Start of RECORDS PROVIDED

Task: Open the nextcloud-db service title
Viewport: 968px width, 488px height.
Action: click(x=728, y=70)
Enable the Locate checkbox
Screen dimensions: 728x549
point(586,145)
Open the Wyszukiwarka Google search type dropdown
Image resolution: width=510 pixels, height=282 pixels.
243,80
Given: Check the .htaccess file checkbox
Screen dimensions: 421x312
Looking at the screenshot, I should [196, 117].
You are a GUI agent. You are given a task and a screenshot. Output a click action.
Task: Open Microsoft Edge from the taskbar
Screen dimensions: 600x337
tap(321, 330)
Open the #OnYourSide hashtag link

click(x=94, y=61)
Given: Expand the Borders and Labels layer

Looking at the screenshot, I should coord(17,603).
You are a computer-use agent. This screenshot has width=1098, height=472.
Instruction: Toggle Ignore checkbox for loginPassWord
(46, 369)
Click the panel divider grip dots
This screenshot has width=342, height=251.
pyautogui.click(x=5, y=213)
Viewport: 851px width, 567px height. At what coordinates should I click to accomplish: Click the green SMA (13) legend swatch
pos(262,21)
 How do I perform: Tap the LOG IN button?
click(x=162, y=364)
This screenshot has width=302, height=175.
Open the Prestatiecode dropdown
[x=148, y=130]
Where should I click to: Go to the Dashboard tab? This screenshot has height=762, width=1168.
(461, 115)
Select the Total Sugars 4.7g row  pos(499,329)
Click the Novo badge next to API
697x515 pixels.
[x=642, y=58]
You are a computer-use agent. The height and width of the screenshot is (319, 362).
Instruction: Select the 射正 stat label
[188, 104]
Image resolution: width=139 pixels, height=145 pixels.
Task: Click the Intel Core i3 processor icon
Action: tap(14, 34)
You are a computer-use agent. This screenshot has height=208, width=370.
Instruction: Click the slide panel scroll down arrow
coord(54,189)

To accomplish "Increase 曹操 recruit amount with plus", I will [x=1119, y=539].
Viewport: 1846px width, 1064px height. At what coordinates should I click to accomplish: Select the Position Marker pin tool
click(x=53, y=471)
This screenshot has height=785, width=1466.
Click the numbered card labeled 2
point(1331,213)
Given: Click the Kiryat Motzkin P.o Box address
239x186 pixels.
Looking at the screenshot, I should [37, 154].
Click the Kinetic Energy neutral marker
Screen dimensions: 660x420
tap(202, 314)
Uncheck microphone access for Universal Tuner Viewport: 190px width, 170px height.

End of RECORDS PROVIDED

- WRITTEN EXERCISE:
Report each line of the material above that contains the string "Open". Case counts.

- FINISHED EXERCISE:
Task: Open the nextcloud-db service title
Open the Wyszukiwarka Google search type dropdown
Task: Open Microsoft Edge from the taskbar
Open the #OnYourSide hashtag link
Open the Prestatiecode dropdown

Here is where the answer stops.